オンラインショップではランダムに選んだ5枚セットでの販売です。
2023. 06. 28
『午前三時。お風呂を出た後、髪を乾かしてそのまま外に出る。まとわりつくような生ぬるい空気。大きな虫の羽音が耳元を掠めて飛んでいった。コンビニに印刷をしに行ってスーパーに寄って柑橘系の飲み物を買う。空の色は薄い青みがかった自分の爪と同じ色だと思った。コンビニまで自転車できているおじさん。レジから「年齢確認をお願いします」という音声が聞こえてきて、こんな時間からお酒かーと思う。さっきの虫は見えなかったけれど、もしかしたらゴキブリだった可能性もあるなと思い返して少しだけ身震いする。

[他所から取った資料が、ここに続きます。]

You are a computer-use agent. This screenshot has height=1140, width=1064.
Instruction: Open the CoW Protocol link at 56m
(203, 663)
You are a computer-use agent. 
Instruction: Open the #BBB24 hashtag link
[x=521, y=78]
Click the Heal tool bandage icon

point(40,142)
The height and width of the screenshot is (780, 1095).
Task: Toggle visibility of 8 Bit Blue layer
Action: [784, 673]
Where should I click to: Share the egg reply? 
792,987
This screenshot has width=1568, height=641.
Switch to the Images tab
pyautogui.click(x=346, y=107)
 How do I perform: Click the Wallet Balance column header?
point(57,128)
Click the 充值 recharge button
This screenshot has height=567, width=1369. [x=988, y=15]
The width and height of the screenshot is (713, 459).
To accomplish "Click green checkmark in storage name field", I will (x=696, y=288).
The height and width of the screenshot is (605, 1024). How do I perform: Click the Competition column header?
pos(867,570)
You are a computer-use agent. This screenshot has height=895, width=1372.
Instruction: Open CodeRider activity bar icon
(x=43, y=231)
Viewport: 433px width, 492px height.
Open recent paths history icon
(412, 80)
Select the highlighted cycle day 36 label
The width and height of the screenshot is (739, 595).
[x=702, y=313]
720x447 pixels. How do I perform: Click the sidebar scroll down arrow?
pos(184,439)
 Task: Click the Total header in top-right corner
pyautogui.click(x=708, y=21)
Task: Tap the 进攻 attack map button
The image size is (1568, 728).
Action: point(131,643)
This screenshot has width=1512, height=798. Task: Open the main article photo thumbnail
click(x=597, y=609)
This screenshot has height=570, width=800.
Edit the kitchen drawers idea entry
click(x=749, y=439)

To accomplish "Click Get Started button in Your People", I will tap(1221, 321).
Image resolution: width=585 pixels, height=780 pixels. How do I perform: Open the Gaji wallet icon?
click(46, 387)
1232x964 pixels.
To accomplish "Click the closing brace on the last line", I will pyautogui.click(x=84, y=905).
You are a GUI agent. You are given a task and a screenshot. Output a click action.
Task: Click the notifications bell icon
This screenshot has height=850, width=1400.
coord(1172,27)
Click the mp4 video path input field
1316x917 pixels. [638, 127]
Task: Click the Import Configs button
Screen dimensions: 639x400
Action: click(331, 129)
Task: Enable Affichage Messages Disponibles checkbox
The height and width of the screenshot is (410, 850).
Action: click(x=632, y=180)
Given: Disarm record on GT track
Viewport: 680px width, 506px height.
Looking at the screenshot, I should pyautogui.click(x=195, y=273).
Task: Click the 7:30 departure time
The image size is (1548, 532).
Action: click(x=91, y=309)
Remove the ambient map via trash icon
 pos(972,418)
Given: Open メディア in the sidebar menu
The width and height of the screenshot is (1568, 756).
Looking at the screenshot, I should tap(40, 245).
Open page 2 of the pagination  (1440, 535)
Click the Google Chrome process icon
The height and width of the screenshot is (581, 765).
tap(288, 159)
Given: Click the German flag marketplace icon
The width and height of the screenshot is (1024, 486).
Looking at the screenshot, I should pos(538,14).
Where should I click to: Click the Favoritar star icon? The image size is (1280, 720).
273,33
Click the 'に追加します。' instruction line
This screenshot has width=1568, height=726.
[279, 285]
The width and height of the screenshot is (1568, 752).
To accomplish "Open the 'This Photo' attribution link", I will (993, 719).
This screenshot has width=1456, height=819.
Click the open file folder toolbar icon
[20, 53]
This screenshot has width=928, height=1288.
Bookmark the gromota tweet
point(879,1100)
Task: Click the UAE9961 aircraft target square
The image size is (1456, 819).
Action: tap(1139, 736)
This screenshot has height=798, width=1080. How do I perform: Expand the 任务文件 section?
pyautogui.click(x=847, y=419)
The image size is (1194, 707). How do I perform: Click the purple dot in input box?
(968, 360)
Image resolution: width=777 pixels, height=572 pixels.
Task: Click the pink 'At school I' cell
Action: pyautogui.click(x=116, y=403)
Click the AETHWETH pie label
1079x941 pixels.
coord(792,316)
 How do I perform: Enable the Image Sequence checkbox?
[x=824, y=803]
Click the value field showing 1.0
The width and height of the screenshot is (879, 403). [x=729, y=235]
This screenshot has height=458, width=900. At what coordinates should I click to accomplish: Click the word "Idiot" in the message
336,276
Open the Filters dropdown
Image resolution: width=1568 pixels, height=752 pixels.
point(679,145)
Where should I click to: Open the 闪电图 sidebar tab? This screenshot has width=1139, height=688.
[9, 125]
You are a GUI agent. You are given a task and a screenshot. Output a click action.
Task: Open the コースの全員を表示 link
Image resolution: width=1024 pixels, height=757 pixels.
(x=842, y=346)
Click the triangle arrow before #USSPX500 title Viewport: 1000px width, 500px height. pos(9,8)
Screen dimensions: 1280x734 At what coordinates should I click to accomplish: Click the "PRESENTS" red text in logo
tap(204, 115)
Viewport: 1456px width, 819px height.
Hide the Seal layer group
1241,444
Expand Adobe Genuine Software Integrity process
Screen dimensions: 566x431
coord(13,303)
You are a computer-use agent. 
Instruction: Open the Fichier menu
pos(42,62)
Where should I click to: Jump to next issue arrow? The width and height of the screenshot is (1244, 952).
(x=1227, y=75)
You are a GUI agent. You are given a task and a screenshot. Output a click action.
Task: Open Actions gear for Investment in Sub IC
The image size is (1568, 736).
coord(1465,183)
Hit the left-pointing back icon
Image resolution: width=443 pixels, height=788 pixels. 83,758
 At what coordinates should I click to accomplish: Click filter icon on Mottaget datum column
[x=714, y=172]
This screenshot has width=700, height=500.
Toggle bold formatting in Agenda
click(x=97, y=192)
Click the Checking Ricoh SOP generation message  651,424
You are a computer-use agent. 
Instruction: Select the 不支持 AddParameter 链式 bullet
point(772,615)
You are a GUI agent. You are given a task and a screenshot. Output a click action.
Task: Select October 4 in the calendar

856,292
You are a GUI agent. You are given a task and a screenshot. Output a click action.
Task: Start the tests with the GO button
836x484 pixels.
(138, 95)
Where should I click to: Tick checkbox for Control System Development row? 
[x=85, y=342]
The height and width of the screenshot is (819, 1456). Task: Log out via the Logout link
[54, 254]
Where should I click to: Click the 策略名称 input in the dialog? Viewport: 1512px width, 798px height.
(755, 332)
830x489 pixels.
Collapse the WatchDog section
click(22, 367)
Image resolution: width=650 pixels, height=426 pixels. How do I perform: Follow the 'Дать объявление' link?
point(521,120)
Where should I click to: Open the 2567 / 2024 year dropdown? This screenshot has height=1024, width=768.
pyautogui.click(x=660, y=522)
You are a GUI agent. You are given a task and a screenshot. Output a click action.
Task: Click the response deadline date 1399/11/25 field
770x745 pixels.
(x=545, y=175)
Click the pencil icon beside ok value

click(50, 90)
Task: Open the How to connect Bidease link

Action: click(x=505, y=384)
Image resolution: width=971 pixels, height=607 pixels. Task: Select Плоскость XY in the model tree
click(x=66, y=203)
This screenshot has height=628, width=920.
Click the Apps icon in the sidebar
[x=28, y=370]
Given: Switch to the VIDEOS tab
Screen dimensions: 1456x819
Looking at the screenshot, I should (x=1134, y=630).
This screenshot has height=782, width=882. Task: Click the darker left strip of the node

なにか涼しい曲を聞きたいなと思ってスマホの顔認証をする。』
2023. 08. 12
「お店番。バスの窓から入り込む陽の光に気分が良くなって、音は出さずに耳から入ってくる歌詞を口ずさんでみる。ピンク色のサンダルを履いた女の子が、ひっくり返ったセミをしゃがんで覗き込んでいるのが見える。」
2023. 09. 16
「白いYシャツの胸の辺りが血まみれで、足を引きずって歩いている人をバスの窓から見かけた。車内にいる人たちは誰もそのことに気づいていないようだった。もしくはなんとも思っていなかった。旅行の予定を考えていて、どこか遠くに行きたいなと思ったけれど、遠くっておそらく距離のことじゃないと思う。」